▶ _EXERCISE BRIEF_: Everything from the line with "You are a GUI" to the final line of the entries is to be set down exactly, except the pictures.

▶ _INPUT_:
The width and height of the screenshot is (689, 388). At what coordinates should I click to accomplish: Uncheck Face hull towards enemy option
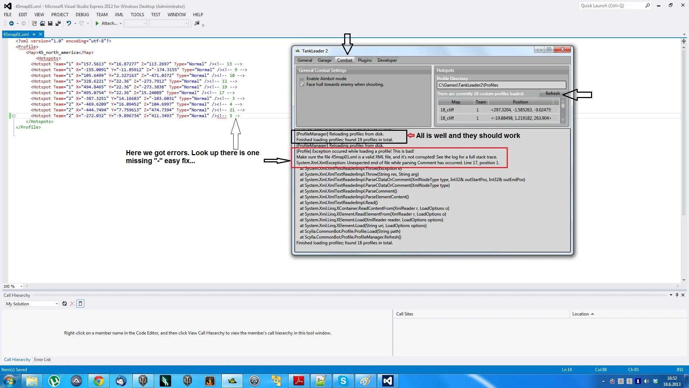click(x=302, y=84)
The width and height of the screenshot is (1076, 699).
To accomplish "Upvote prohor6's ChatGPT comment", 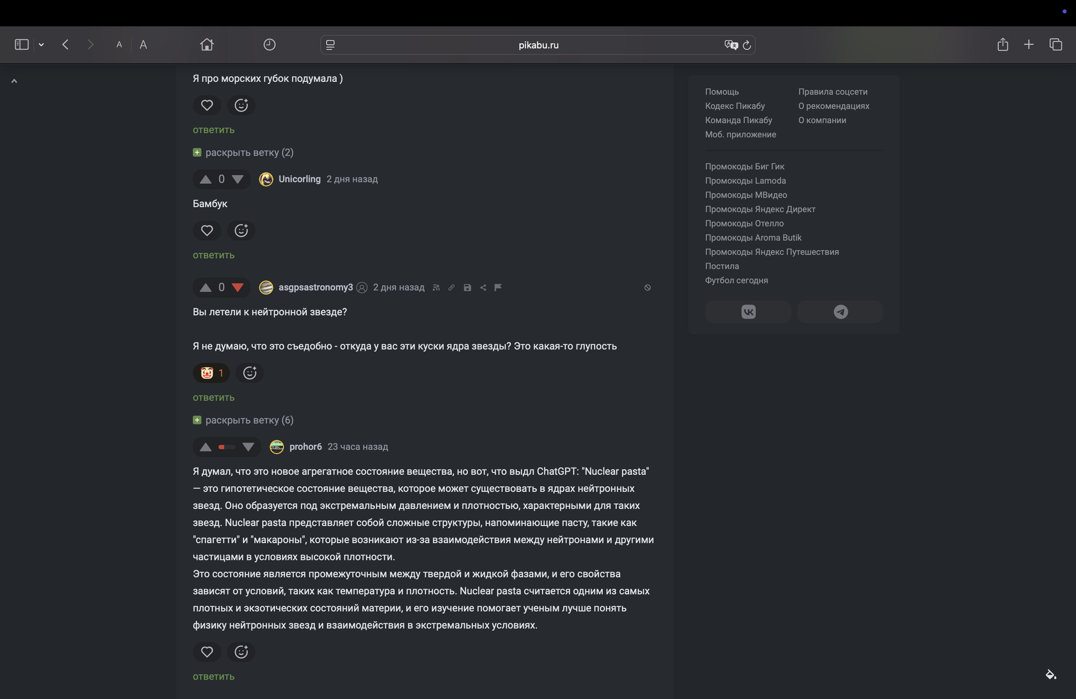I will pyautogui.click(x=205, y=447).
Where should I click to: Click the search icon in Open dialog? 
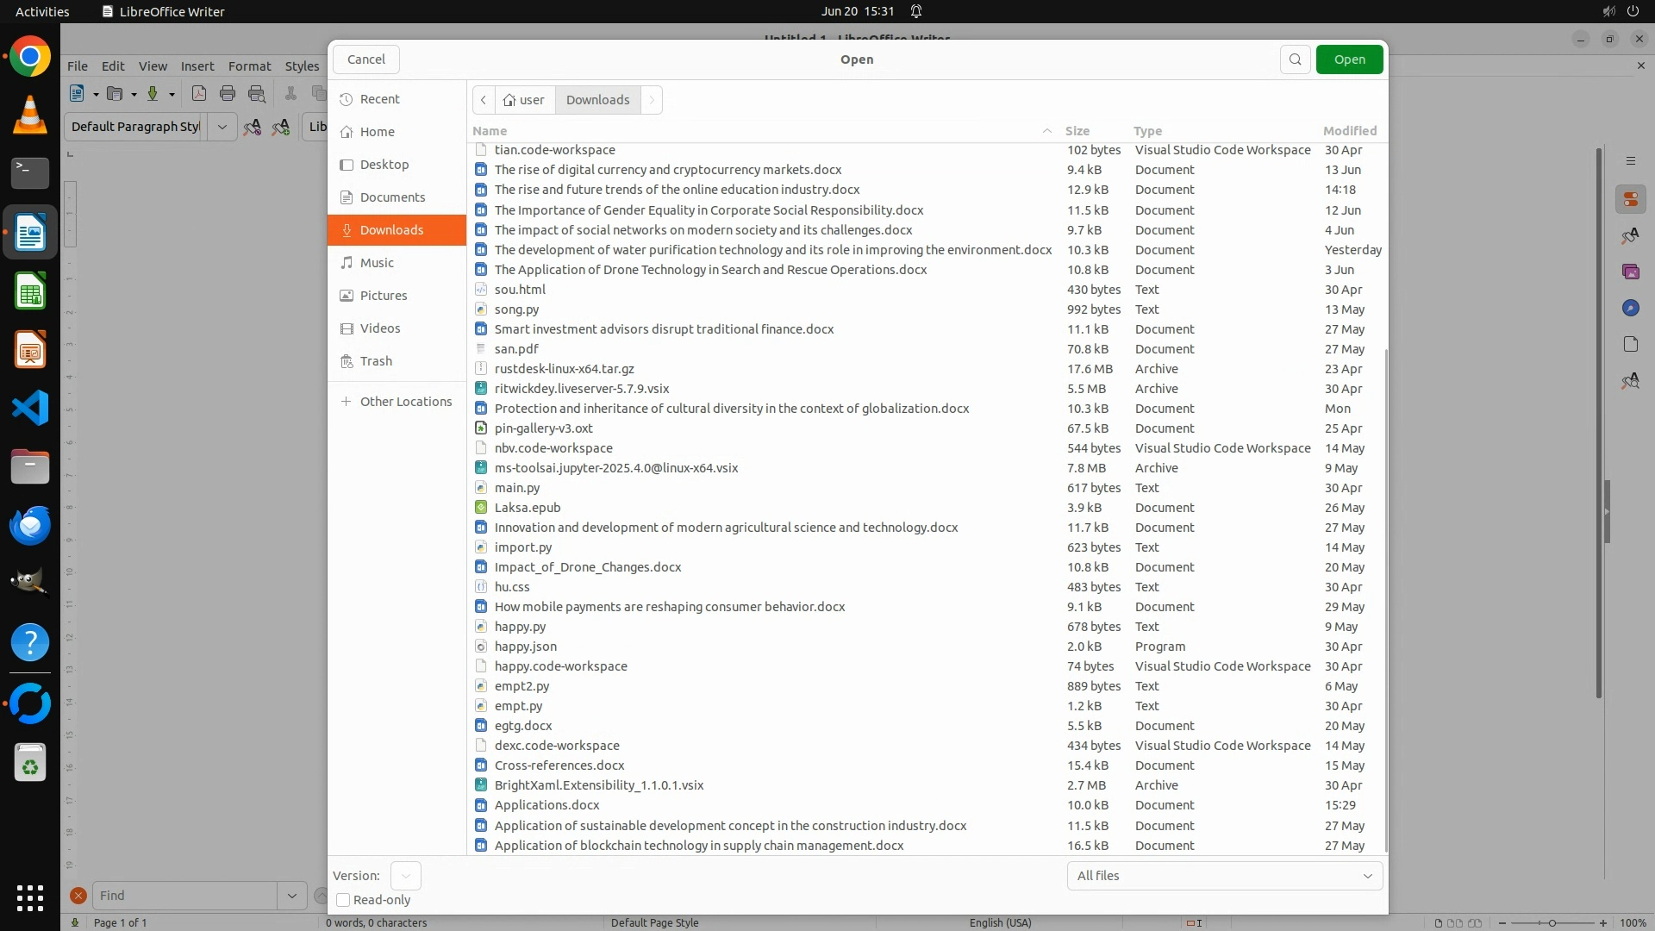tap(1295, 59)
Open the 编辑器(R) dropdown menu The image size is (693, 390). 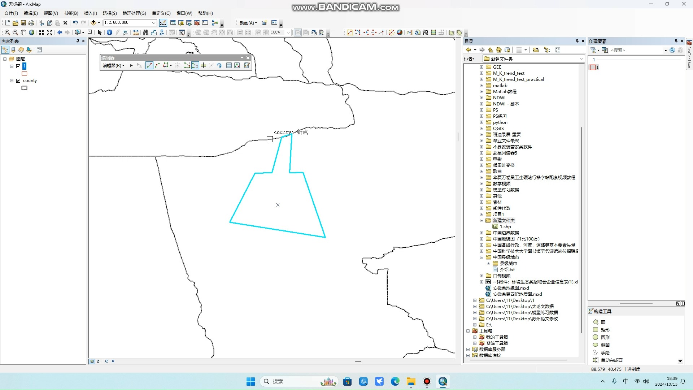tap(113, 65)
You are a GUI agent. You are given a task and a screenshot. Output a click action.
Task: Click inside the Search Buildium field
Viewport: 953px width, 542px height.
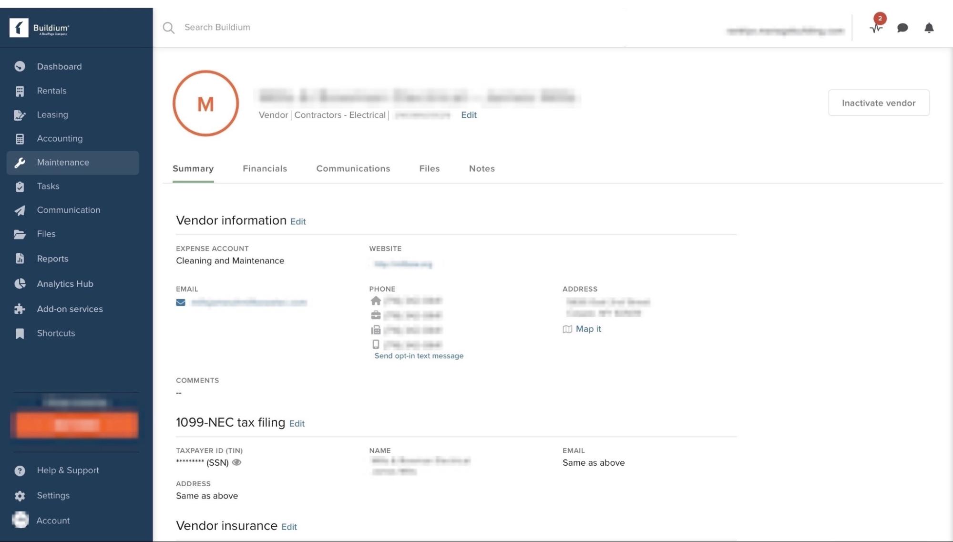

▶ _RESULT FOR THIS TASK_:
You are a GUI agent. You are given a task and a screenshot. Output a click action.
Task: Click inside the Search Buildium field
Viewport: 953px width, 542px height.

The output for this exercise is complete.